Cop City: Dystopia in Atlanta

The dead man was gunned down by a cop – not once, but 14 times. On January 18, 2023, environmental activist Manuel Esteban Paez Terán, nicknamed “Tortuguita”, was murdered by a Georgia State Patrol trooper. Terán was protesting the creation of the Atlanta Public Safety Training Center, colloquially called “Cop City.” 

Cop City, a police training facility erected by the Atlanta Police Foundation, claims to “reimagine law enforcement training” through the creation of classrooms, shooting ranges, a burn building, and a simulated city environment for officers to gain practical experience. However, beneath its façade of community engagement and police reform, Cop City is disturbingly dystopian. The APF attempts to disguise the facility’s militarization, framing it as a mechanism for promoting cultural sensitivity and police reform through a partnership with the National Center for Civil & Human Rights. Such insidious tactics are meant to conceal the true nature of this agenda.

Cop City’s testing of tear gas and explosives is opposed by community activists, who worry that this type of training will inflict even more devastating police violence against the very-vulnerable, predominantly-Black community in Atlanta. On their website, the Atlanta branch of the Democratic Socialists of America states, “True safety in Atlanta will not be attained via increased policing, militarization, or carceral punishment.” Kwame Olufemi of the Community Movement Builders Group aptly described Cop City as a “a war base where police will learn military-like maneuvers to kill black people and control our bodies and movements.” 

Activists also protest against Cop City’s corporate sponsors and its overall businesslike approach to policing. The Atlanta Police Foundation’s gentrification of neighborhoods and the list of its corporate backers, which includes the CEOs of Coca-Cola and Home Depot, highlight the connections between policing and capitalist objectives. 

In the aftermath of the 2020 Black Lives Matter protests and the harrowing killings of George Floyd, Breonna Taylor, Rayshard Brooks, and countless others, it is disheartening to witness the Atlantan elite, particularly Mayor Andre Dickens and the City Council, double down on community policing rather than embarking on genuine reform measures. 

Increased police presence and additional surveillance of Black people will not fundamentally change the systemic structure of policing. The goal should be to divest from the police, create community control over public safety issues within Atlanta neighborhoods, and invest in alternatives, such as community psychiatrists and educators. The enormous funds dedicated to Cop City could be spent on improving mental health services, housing, education, and other social services in lower-income, predominantly-Black neighborhoods. Community-based intervention programs, such as Cure Violence, could mediate nonviolent conflicts instead of the police. Mental health services should also be normalized in underserved communities. Unarmed officials could engage in traffic services, where many instances of police brutality occur. Atlanta’s political leadership, of course, has no desire to create radical change. 

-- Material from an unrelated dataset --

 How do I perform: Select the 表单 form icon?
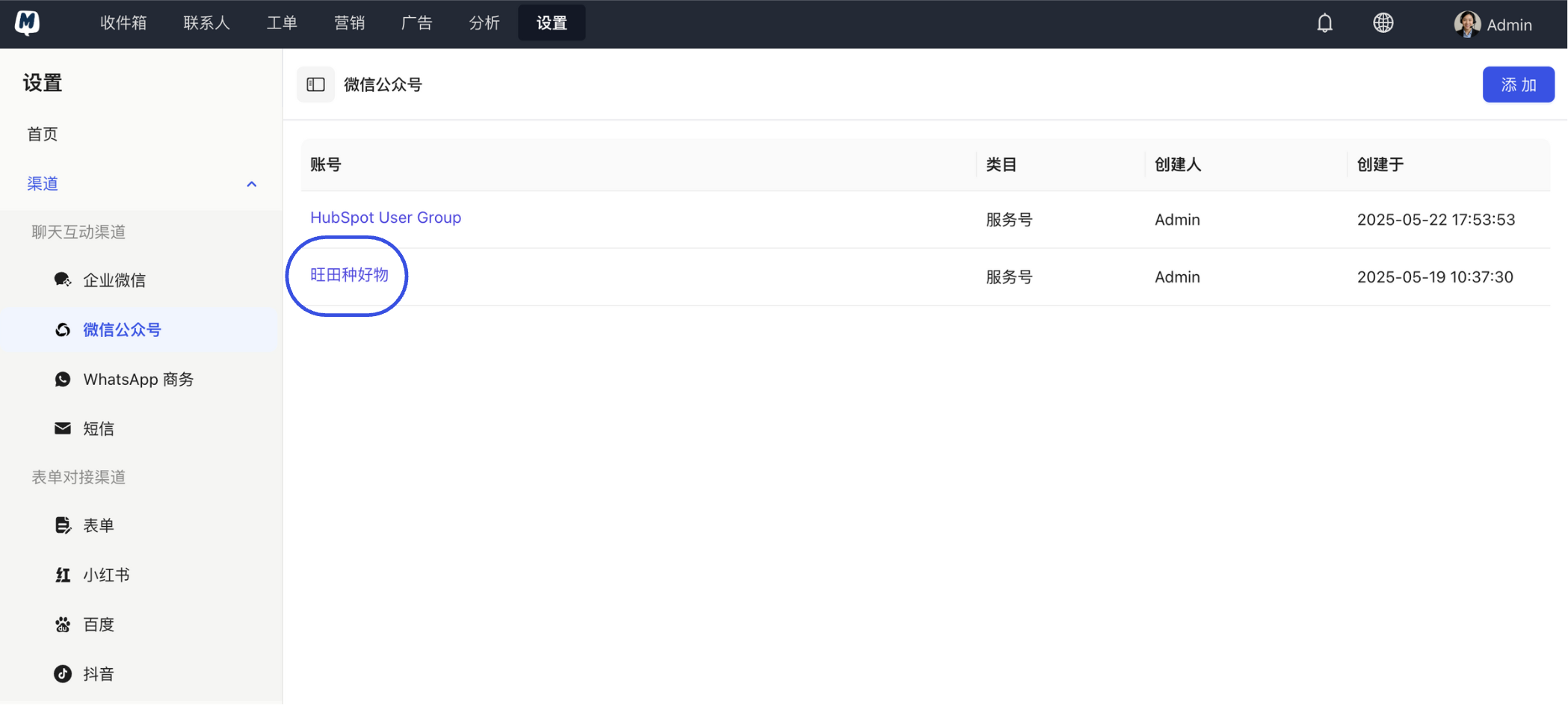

Former mayor Keisha Lance Bottoms thwarted activists’ attempts to defund the police, maintaining that the only way to abolish the police is to abolish crime. Elected officials misguidedly believe that crime itself is the biggest issue in Atlanta neighborhoods instead of its true origin: poverty. The relationship between poverty and crime was succinctly summarized by Inside Crime, the national newspaper for detainees and convicts in the United Kingdom. A population that is unable to afford basic necessities and lacks the resources to attain upward socioeconomic mobility creates “the breeding grounds for criminal activity.” Poverty limits educational opportunities and employment options while creating a lack of good role models. Moreover, the stress, trauma, and fear that poverty instills has ramifications on mental health and self-esteem, causing overwhelming feelings of hopelessness and desperation that can instigate criminal activity. Lower-income Black people have to contend with those realities along with being frequently abandoned by the system. According to Atlanta Magazine’s George Chidi, the bottom 20 percent of Atlanta households earned less than $17,000 yearly. Approximately 30% of Black households live in poverty. When the conditions of an environment limit legal ways of attaining wealth and status, what else is left to lose? 

“Atlanta’s crime increase is among the highest in the country because Atlanta was more broken than other places before the pandemic started. It plays out on the street, at the nightclubs gravid with Atlanta hustle,” Chidi explains, noting that among the city’s 70 excess murders over the pre-pandemic baseline, at least 25 were within distance “sketchy clubs” or the nightlife scene frequented by Atlanta’s predominantly-Black, lower-income stratum. 

However, it’s much more difficult to solve poverty than crime, because it would require a philosophical examination of America’s political system and structure. It’s telling that Atlanta politicians and corporations are funding harmful police initiatives rather than funneling more money into underfunded inner-city school systems or medical care. Cop City is not reimagining law enforcement – it’s intensifying the violence against the most vulnerable segment of Atlantans. 

Avantika Jagdhari is a high school Senior from Stamford, Connecticut.